I have two index questions. The first is about an issue that has been
recently discussed,

and I just wanted to be sure of my understanding. Functions like
count(), max(), etc. will

use sequential scans instead of index scans because the index doesn’t
know which rows

are actually visible…is this correct?

Actually, index scans are chosen whenever the cost is expected to be
cheaper than a sequential scan. This is generally about < 10% of the
total number of rows.


I created an index in a table with over 10 million rows.

The index is on field x, which is a double.

The following command, as I expected, results in an index scan:

=# explain select * from data where x = 0;



Index Scan using data_x_ix on data (cost=0.00..78.25 rows=19 width=34)

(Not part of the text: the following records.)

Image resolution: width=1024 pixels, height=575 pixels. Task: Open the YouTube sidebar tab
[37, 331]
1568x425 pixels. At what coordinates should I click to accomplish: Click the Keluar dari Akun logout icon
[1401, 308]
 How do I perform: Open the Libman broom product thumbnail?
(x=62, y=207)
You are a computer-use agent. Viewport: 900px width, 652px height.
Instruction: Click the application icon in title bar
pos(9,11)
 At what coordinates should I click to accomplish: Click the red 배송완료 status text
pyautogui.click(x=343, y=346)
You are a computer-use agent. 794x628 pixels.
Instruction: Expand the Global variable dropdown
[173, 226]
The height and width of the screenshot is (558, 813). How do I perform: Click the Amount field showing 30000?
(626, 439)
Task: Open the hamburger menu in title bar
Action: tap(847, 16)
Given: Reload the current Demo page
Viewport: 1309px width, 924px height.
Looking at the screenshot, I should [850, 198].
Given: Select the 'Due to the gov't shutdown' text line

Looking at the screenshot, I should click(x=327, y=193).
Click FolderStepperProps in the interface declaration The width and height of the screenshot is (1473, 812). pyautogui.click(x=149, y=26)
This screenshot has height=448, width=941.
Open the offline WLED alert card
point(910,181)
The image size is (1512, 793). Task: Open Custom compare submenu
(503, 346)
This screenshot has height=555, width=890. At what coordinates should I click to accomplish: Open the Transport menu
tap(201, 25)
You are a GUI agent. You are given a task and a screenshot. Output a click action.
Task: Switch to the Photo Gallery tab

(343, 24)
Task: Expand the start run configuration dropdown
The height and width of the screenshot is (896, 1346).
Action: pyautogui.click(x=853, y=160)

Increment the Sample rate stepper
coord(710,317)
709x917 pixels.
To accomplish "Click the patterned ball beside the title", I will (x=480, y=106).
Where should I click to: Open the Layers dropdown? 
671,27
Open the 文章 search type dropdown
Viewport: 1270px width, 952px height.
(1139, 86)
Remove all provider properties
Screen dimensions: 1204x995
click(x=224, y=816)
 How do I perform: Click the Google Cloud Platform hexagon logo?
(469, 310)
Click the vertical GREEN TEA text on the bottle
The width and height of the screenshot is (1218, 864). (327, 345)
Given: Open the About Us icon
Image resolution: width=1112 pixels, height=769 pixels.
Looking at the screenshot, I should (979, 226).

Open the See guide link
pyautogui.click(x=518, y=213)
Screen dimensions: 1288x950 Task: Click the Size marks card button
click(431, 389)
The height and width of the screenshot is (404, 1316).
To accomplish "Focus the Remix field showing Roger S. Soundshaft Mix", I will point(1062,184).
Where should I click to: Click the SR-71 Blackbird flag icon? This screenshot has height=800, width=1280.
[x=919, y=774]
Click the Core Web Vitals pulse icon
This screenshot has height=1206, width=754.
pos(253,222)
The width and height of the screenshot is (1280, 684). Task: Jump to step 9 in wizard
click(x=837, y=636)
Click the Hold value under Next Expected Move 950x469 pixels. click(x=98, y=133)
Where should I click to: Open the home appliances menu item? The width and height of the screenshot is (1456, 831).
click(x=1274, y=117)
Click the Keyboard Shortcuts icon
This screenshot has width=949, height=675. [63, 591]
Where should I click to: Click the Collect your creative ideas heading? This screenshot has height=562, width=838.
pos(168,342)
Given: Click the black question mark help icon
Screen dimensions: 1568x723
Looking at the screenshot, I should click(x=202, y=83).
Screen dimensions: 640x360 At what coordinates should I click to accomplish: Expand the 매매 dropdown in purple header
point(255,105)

Index Cond: (x = 0::double precision)

(2 rows)

Since you have 10m rows, when it expects to get only 19 rows, it is much
faster to use an index.

But this command, in which the only difference if > instead of =, is a
sequential scan.

=# explain select * from data where x > 0;



Seq Scan on data (cost=0.00..1722605.20 rows=62350411 width=34)

Filter: (x > 0::double precision)

(2 rows)

Here, pg expects to find 62M rows (you must have significantly more than
10M rows). In this case a sequential scan is much faster than an indexed
one, so that's what pg does.

Why is this?

(This is with pg 8.0.1 on a PC running FC3 with 1GB ram…if it matters)

If you think there is truly a performance problem, try attaching the
results of "explain analyze" in which we might be able to tell you that
your statistics inaccurate (run vacuum analyze if you haven't).